The Fieldings acquired and licensed out the rights in 1995 but nothing much happened. When they got the rights back earlier this year, they took the Infinite into their own hands to build the franchise themselves. Media buys on hundreds of stations around the country began in the spring.
"Everyone told us not to do it," Fielding recalls, "because there had never been a successful info mercial on a fashion item in the history of the industry. But it just felt right, so we went with it. Since April, we've sold over 100,000 units and it's not stopping. It sells across the board, in all sizes, to all ages, and a lot of customers buy more than one. We're back-ordered by 8,000 units and we can't ship it out fast enough."

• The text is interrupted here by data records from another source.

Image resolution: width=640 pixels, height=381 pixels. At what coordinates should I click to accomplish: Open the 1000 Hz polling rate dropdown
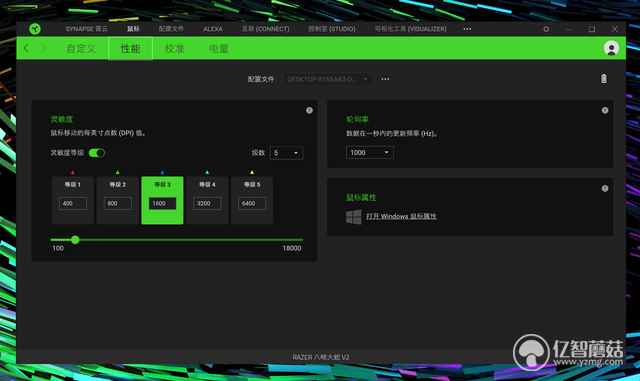click(370, 152)
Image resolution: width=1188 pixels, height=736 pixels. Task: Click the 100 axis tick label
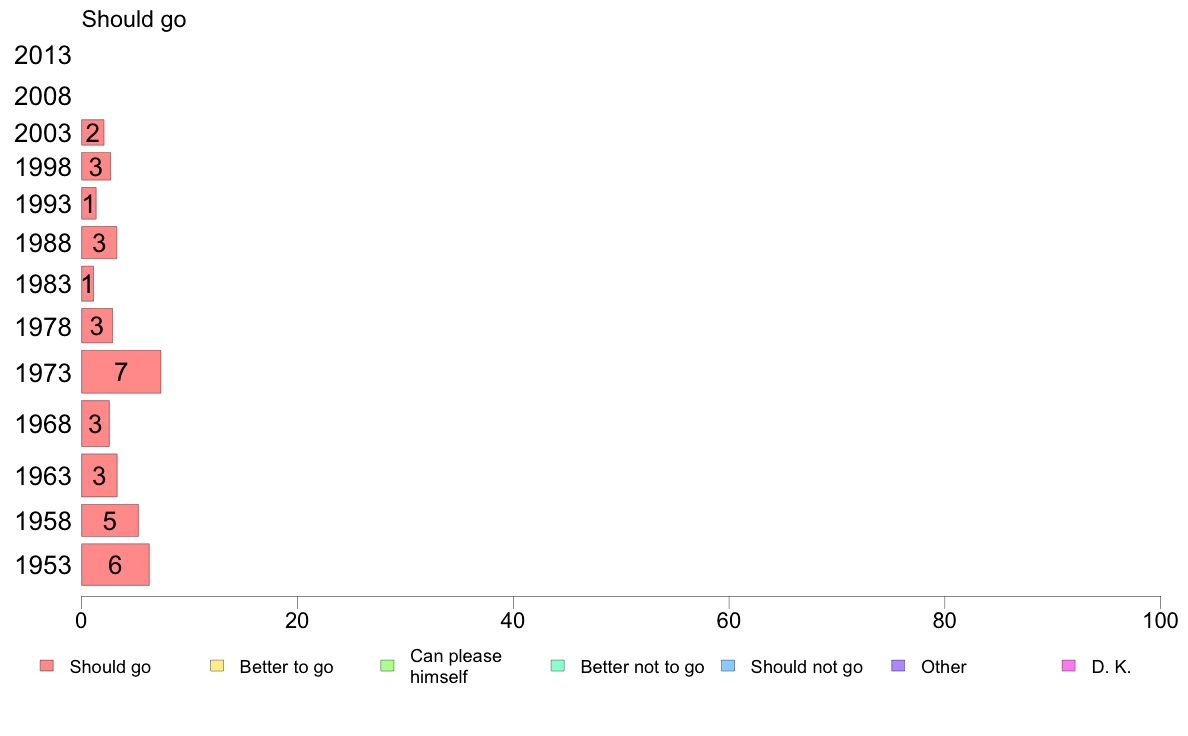pos(1160,621)
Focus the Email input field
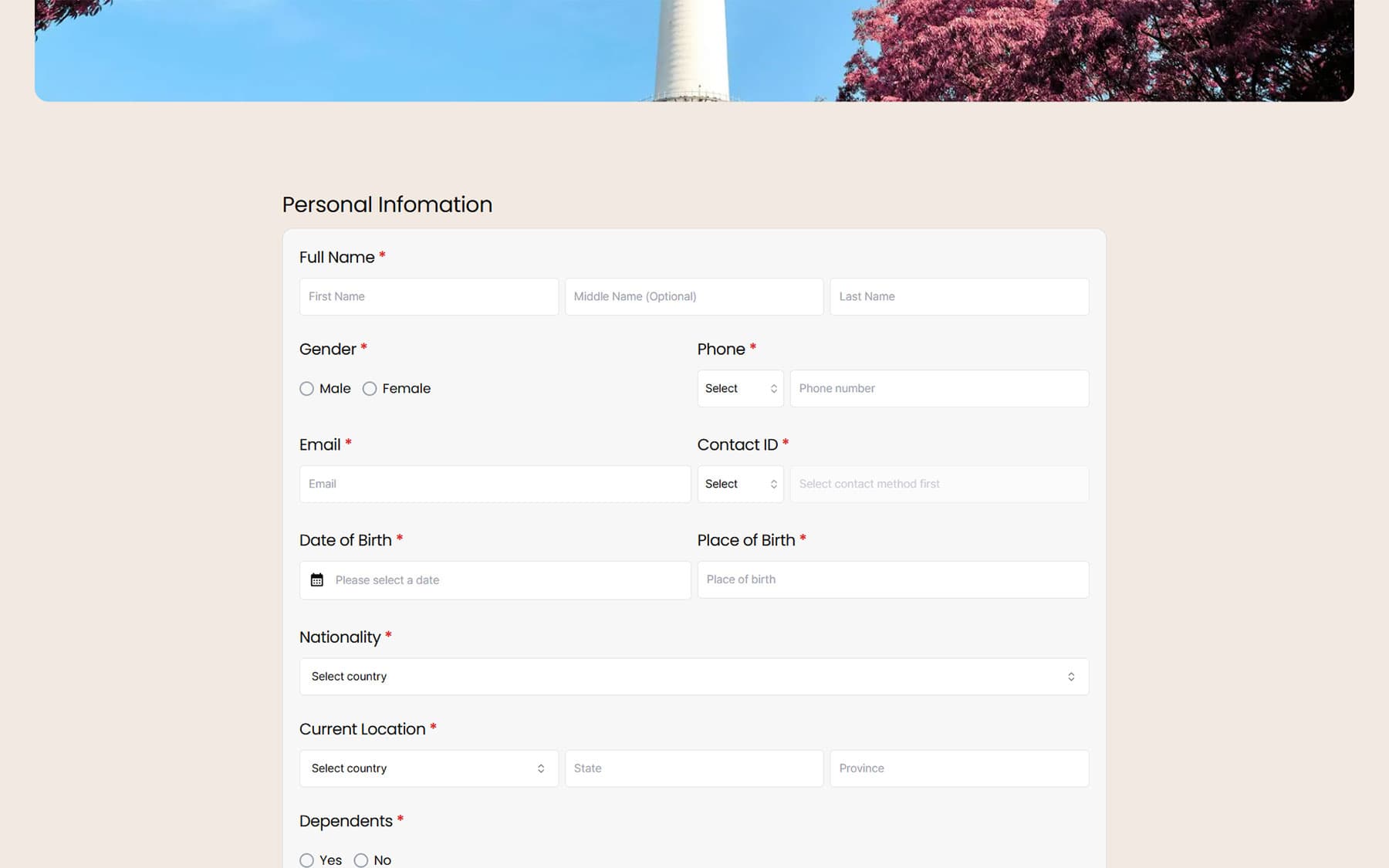The height and width of the screenshot is (868, 1389). pos(495,485)
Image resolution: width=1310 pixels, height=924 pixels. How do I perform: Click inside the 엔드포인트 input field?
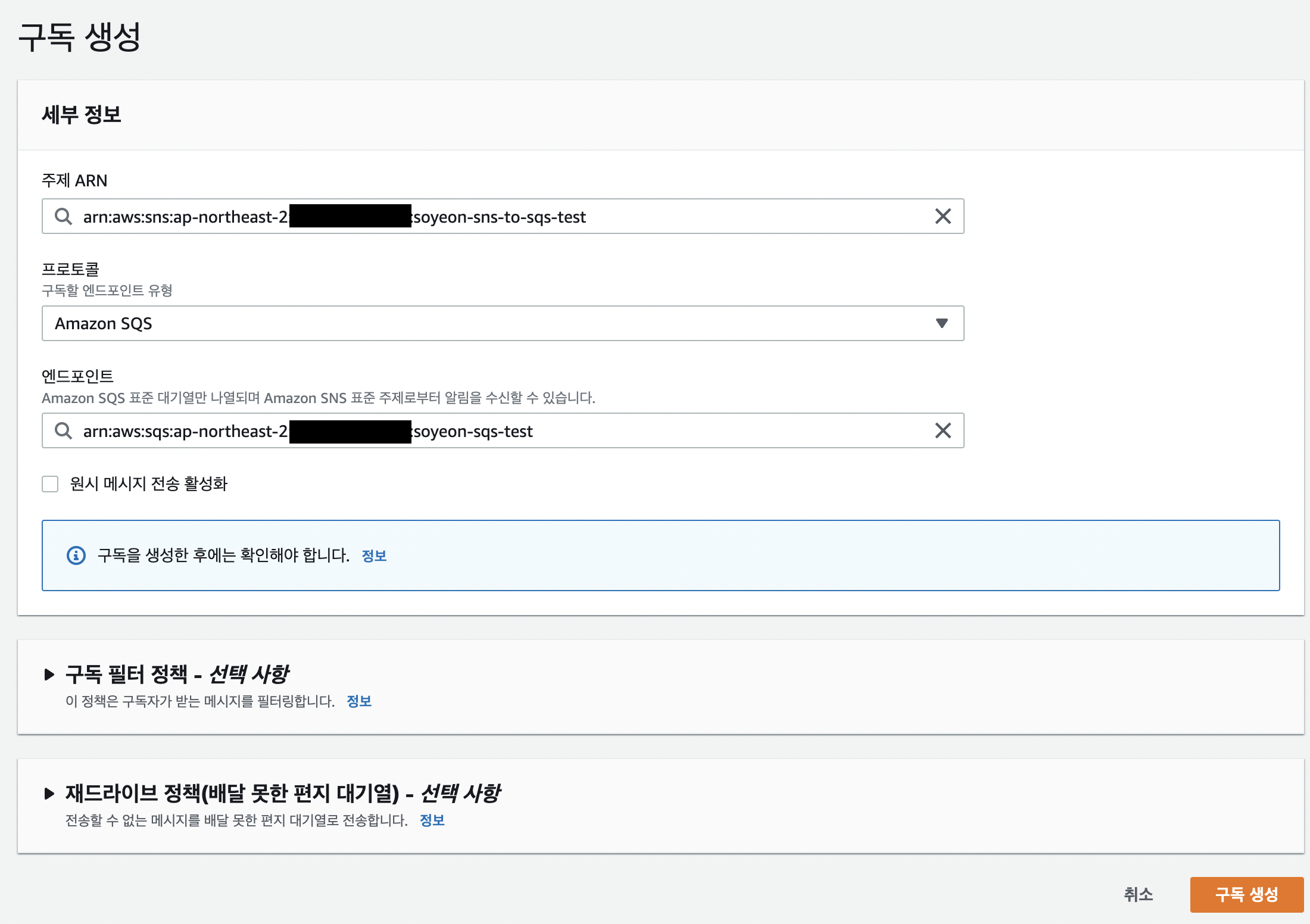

"When we repackage," she sighs with resignation, "we're going to call it the 'Original Infinite Dress' because for sure we're going to get knocked off."
Day 20: Style 6
Went to the chiropractor in Style 5, but the tails kept flapping around my knees and getting in my way and then the shoulders kept falling down, leaving me bare on top. The DK Intimates bandeau bra, well, comfortable but zero support. The chiropractor looked askance when I told him about the Infinite and said he really didn't like Style 5 too much. When I tied the tails back around the waist into Style 6, he thought it looked better. He warned me that halter bras can put too much pressure on the neck and that I should stick with the strapless.
"For you," he explained, "it's a health issue."
Day 28: Style 29
Went to the first night of the Preston Sturges retrospective at LACMA with friends Charlie and Tom. The air conditioning in the theater was on so high that in the Style 29 backless halter configuration, I was shivering. So, seated in the dark and unbeknownst to anyone, I untied the Infinite and rewrapped it into Style 8 with a back and a little sleeve. No one was the wiser (even Charlie didn't notice and he was right next to me) and I didn't freeze.
The Fieldings plan on riding the Infinite wave--it shows no sign of slowing down--for as long as they can. Infinite accessories are in the works too. Meanwhile, they're launching their new product, a portable piece of exercise equipment called the ChestPro 2000, which is, you guessed it, convertible too.
"You know," says Wendy Fielding, "my husband is a sensitive and talented man. He went to NYU Film School, worked in the news for years and produced award-winning documentaries. Now we're making infomercials. Funny how life turns out, isn't it?"
"Before I die," adds Rory, "I want to produce a show that doesn't have an 800 number in it."
Day 30: Style 16
The end is in sight. But I can picture it now, I just know that I'm going to have to trot out the Infinite and take requests once in a while. Tomorrow, I shall reintroduce myself to my clothes. My bra struggles will soon be over. What should I wear? All this freedom and responsibility is a little scary.